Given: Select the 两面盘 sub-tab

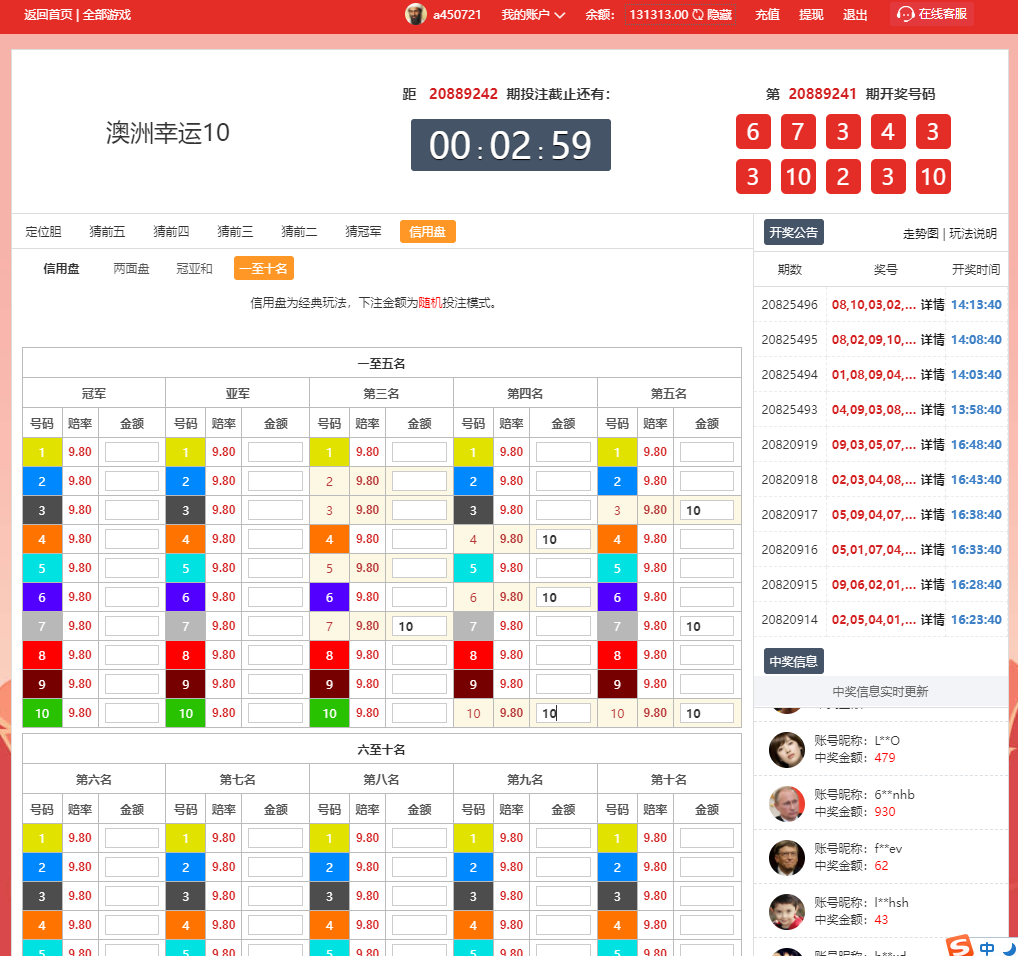Looking at the screenshot, I should 131,269.
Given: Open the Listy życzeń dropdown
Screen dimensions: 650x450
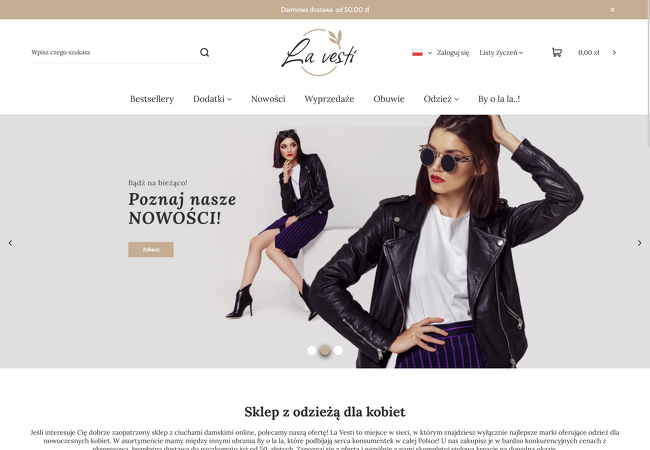Looking at the screenshot, I should click(x=501, y=53).
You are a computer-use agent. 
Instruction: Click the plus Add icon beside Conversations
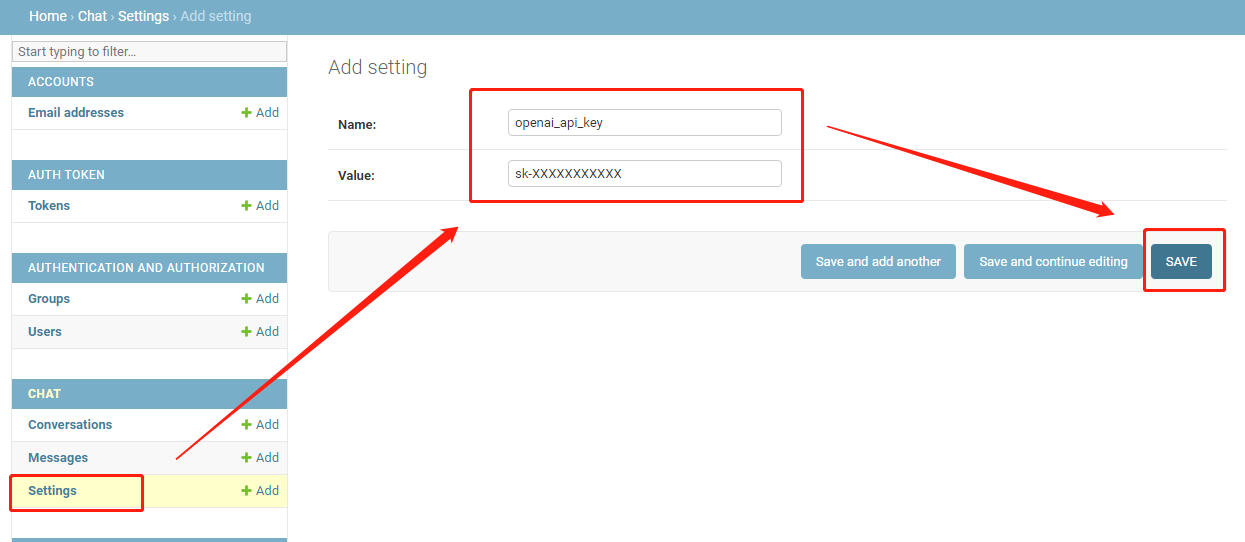pyautogui.click(x=246, y=425)
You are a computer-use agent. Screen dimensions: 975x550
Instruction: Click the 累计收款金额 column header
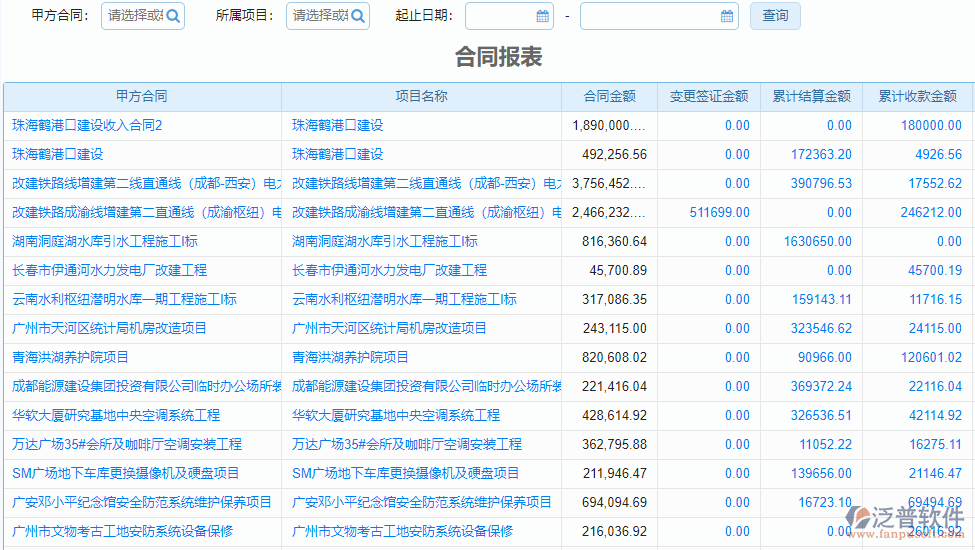click(917, 97)
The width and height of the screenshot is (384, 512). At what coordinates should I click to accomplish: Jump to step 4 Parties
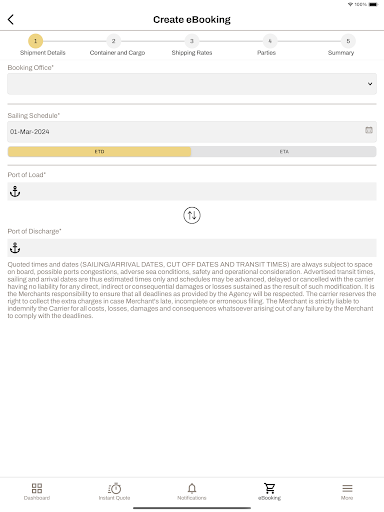267,45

- PROBLEM DETAILS -
Only the records are wanted, copied exactly, with the pictures dropped.

- ANSWER FOR THE TASK -
Given: Select the 两面盘 sub-tab

Looking at the screenshot, I should 131,269.
Given: Open the Listy życzeń dropdown
Screen dimensions: 650x450
Looking at the screenshot, I should click(x=501, y=53).
You are a computer-use agent. 
Instruction: Click the plus Add icon beside Conversations
pyautogui.click(x=246, y=425)
You are a computer-use agent. Screen dimensions: 975x550
Instruction: Click the 累计收款金额 column header
click(917, 97)
The width and height of the screenshot is (384, 512). At what coordinates should I click to accomplish: Jump to step 4 Parties
267,45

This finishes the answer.